Foi por meio deste curso de obediência e de aprender obediência que foi aperfeiçoado como
Salvador, isto é, foi plenamente equipado para ser constituído em perfeito Salvador. Foi o
equipamento forjado através de todas as experiências de provas, tentações e sofrimentos que
proveram os recursos necessários para a demanda culminante de sua comissão. Foi esta
obediência, levada a sua total consumação na cruz, o que o constituiu como um Salvador todo
suficiente e perfeito. E isto significa simplesmente que foi a obediência aprendida e dada ao
longo de todo o curso da humilhação o que o fez perfeito como fonte da salvação.

É obediência aprendida por meio do padecimento, aperfeiçoada por meio de padecimentos e


consumada no padecimento de morte na cruz que define sua obra e obteve como o autor da
salvação.
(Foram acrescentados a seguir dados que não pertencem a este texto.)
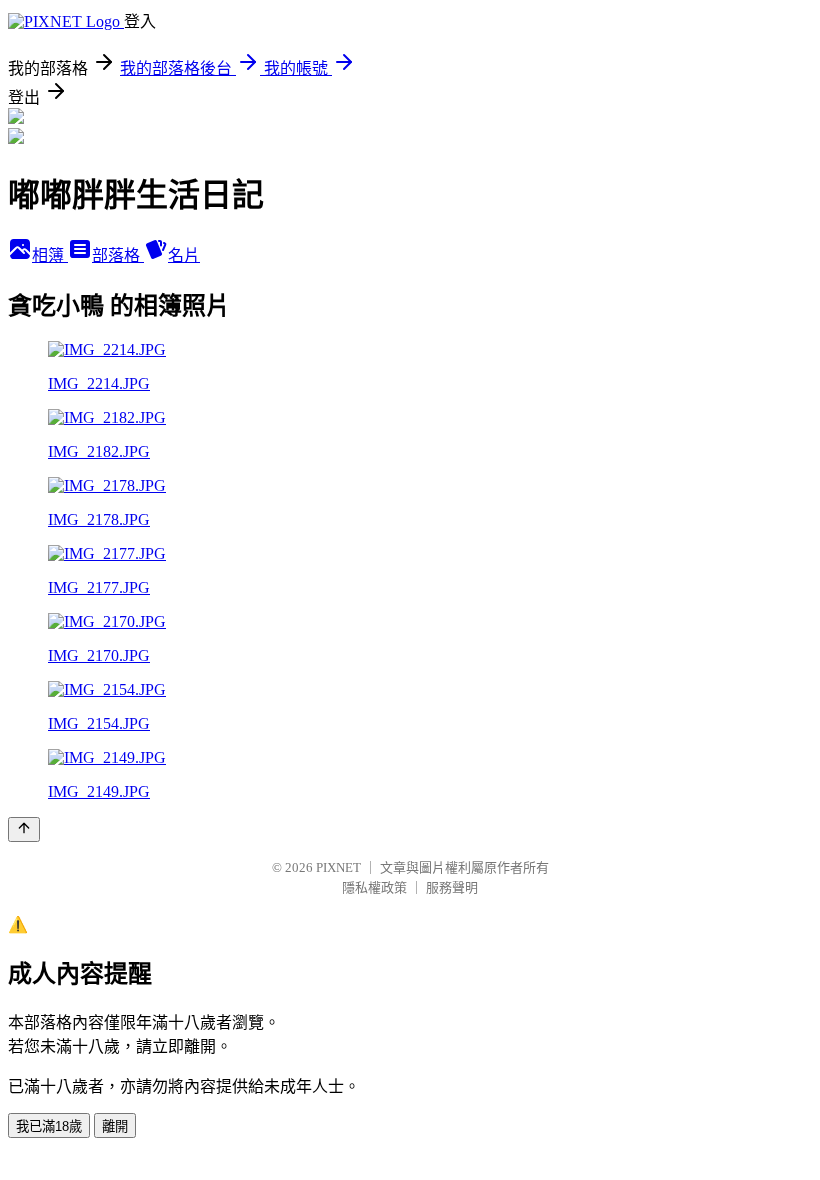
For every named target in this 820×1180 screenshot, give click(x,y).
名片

Foi pela obediência que conseguiu nossa salvação, porque foi por obediência que
levou a cabo a obra que conseguiu.
Por isso, a obediência não é algo que possa ser concebido de maneira artificial ou abstrata. É a
obediência que acudiu todos os recursos de sua perfeita humanidade, a obediência que residia
em sua pessoa, e a obediência da que é sempre a perfeita manifestação. É a obediência que
encontra sua eficácia e virtude permanentes nele. E nós chegamos a ser os beneficiários da
mesma por nossa união com ele. É isto que serve para anunciar a significação daquele que é a
verdade central de toda soteriologia, isto é, a união e comunhão com Cristo. Contudo que o
conceito de obediência nos supre uma categoria inclusiva em termos da qual se possa
contemplar a obra expiatória de Cristo e que estabelece de entrada a agência ativa de Cristo
no cumprimento da redenção, devemos passar agora a analisar aquelas categorias específicas
por meio das quais a Escritura estabelece a natureza da expiação.